__Written task__. Copy out the lines below with "pixels" changed to "px" wherever it occurs, and keep everything else the same.

__Stored records__.

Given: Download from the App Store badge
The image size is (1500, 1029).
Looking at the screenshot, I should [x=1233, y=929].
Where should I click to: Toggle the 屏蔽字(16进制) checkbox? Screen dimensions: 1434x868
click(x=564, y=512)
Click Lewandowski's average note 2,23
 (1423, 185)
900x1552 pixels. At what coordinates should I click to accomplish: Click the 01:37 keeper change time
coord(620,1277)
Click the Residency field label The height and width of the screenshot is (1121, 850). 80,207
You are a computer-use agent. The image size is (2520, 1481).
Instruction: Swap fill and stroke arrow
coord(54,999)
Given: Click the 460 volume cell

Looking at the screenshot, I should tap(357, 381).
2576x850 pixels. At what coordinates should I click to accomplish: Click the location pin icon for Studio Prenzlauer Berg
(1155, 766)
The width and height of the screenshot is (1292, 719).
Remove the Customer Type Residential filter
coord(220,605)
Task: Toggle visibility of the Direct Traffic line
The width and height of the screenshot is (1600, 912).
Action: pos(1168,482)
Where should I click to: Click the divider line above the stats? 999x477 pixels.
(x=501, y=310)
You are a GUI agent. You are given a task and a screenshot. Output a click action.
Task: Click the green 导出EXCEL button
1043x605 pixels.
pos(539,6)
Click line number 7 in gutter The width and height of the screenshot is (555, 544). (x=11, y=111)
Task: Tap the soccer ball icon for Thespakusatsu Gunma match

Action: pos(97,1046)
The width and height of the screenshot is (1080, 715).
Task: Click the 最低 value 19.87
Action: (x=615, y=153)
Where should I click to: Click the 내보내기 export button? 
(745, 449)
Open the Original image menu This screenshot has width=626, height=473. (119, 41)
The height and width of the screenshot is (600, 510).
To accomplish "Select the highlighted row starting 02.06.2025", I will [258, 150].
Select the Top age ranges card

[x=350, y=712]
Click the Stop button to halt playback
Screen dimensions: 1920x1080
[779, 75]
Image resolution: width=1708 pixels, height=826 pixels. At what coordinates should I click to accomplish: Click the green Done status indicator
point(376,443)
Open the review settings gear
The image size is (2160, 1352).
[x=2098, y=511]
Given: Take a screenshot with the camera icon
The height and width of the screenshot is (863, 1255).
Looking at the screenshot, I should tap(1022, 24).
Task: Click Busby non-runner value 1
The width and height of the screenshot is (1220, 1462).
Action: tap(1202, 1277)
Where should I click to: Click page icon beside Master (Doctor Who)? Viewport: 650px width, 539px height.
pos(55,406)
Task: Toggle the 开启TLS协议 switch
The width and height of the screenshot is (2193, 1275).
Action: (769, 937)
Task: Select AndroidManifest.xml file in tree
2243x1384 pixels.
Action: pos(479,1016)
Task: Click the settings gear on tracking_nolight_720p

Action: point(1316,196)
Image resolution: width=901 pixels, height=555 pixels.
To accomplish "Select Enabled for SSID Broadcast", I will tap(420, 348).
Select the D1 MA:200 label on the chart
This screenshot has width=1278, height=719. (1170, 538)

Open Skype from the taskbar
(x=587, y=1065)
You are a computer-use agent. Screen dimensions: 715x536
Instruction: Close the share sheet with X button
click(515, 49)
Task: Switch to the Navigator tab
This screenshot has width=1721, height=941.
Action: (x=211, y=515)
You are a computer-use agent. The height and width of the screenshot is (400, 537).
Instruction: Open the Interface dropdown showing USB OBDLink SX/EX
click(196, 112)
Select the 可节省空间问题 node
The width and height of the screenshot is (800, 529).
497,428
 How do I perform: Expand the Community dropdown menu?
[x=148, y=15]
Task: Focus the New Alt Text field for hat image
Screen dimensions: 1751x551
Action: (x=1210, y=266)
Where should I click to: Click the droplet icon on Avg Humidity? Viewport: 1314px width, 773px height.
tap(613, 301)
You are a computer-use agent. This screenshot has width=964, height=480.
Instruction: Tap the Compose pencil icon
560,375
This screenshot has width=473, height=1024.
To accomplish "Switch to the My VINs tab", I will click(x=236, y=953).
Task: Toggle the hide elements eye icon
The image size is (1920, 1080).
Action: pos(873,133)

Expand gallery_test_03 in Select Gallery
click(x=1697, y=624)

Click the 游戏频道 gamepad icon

__Exercise response__.
Given: Download from the App Store badge
The image size is (1500, 1029).
Looking at the screenshot, I should [x=1233, y=929].
Where should I click to: Toggle the 屏蔽字(16进制) checkbox? Screen dimensions: 1434x868
click(x=564, y=512)
Click Lewandowski's average note 2,23
 (1423, 185)
900x1552 px. At what coordinates should I click to accomplish: Click the 01:37 keeper change time
coord(620,1277)
Click the Residency field label The height and width of the screenshot is (1121, 850). 80,207
You are a computer-use agent. The image size is (2520, 1481).
Instruction: Swap fill and stroke arrow
coord(54,999)
Given: Click the 460 volume cell

Looking at the screenshot, I should tap(357, 381).
2576x850 px. At what coordinates should I click to accomplish: Click the location pin icon for Studio Prenzlauer Berg
(1155, 766)
The width and height of the screenshot is (1292, 719).
Remove the Customer Type Residential filter
coord(220,605)
Task: Toggle visibility of the Direct Traffic line
The width and height of the screenshot is (1600, 912).
Action: pos(1168,482)
Where should I click to: Click the divider line above the stats? 999x477 px.
(x=501, y=310)
You are a GUI agent. You are given a task and a screenshot. Output a click action.
Task: Click the green 导出EXCEL button
1043x605 px.
pos(539,6)
Click line number 7 in gutter The width and height of the screenshot is (555, 544). (x=11, y=111)
Task: Tap the soccer ball icon for Thespakusatsu Gunma match

Action: pos(97,1046)
The width and height of the screenshot is (1080, 715).
Task: Click the 最低 value 19.87
Action: (x=615, y=153)
Where should I click to: Click the 내보내기 export button? 
(745, 449)
Open the Original image menu This screenshot has width=626, height=473. (119, 41)
The height and width of the screenshot is (600, 510).
To accomplish "Select the highlighted row starting 02.06.2025", I will [258, 150].
Select the Top age ranges card

[x=350, y=712]
Click the Stop button to halt playback
Screen dimensions: 1920x1080
[779, 75]
Image resolution: width=1708 px, height=826 px. At what coordinates should I click to accomplish: Click the green Done status indicator
point(376,443)
Open the review settings gear
The image size is (2160, 1352).
[x=2098, y=511]
Given: Take a screenshot with the camera icon
The height and width of the screenshot is (863, 1255).
Looking at the screenshot, I should tap(1022, 24).
Task: Click Busby non-runner value 1
The width and height of the screenshot is (1220, 1462).
Action: tap(1202, 1277)
Where should I click to: Click page icon beside Master (Doctor Who)? Viewport: 650px width, 539px height.
pos(55,406)
Task: Toggle the 开启TLS协议 switch
The width and height of the screenshot is (2193, 1275).
Action: (769, 937)
Task: Select AndroidManifest.xml file in tree
2243x1384 px.
Action: pos(479,1016)
Task: Click the settings gear on tracking_nolight_720p

Action: point(1316,196)
Image resolution: width=901 px, height=555 px.
To accomplish "Select Enabled for SSID Broadcast", I will tap(420, 348).
Select the D1 MA:200 label on the chart
This screenshot has width=1278, height=719. (1170, 538)

Open Skype from the taskbar
(x=587, y=1065)
You are a computer-use agent. Screen dimensions: 715x536
Instruction: Close the share sheet with X button
click(515, 49)
Task: Switch to the Navigator tab
This screenshot has width=1721, height=941.
Action: (x=211, y=515)
You are a computer-use agent. The height and width of the screenshot is (400, 537).
Instruction: Open the Interface dropdown showing USB OBDLink SX/EX
click(196, 112)
Select the 可节省空间问题 node
The width and height of the screenshot is (800, 529).
497,428
 How do I perform: Expand the Community dropdown menu?
[x=148, y=15]
Task: Focus the New Alt Text field for hat image
Screen dimensions: 1751x551
Action: (x=1210, y=266)
Where should I click to: Click the droplet icon on Avg Humidity? Viewport: 1314px width, 773px height.
tap(613, 301)
You are a computer-use agent. This screenshot has width=964, height=480.
Instruction: Tap the Compose pencil icon
560,375
This screenshot has width=473, height=1024.
To accomplish "Switch to the My VINs tab", I will click(x=236, y=953).
Task: Toggle the hide elements eye icon
The image size is (1920, 1080).
Action: pos(873,133)

Expand gallery_test_03 in Select Gallery
click(x=1697, y=624)

Click the 游戏频道 gamepad icon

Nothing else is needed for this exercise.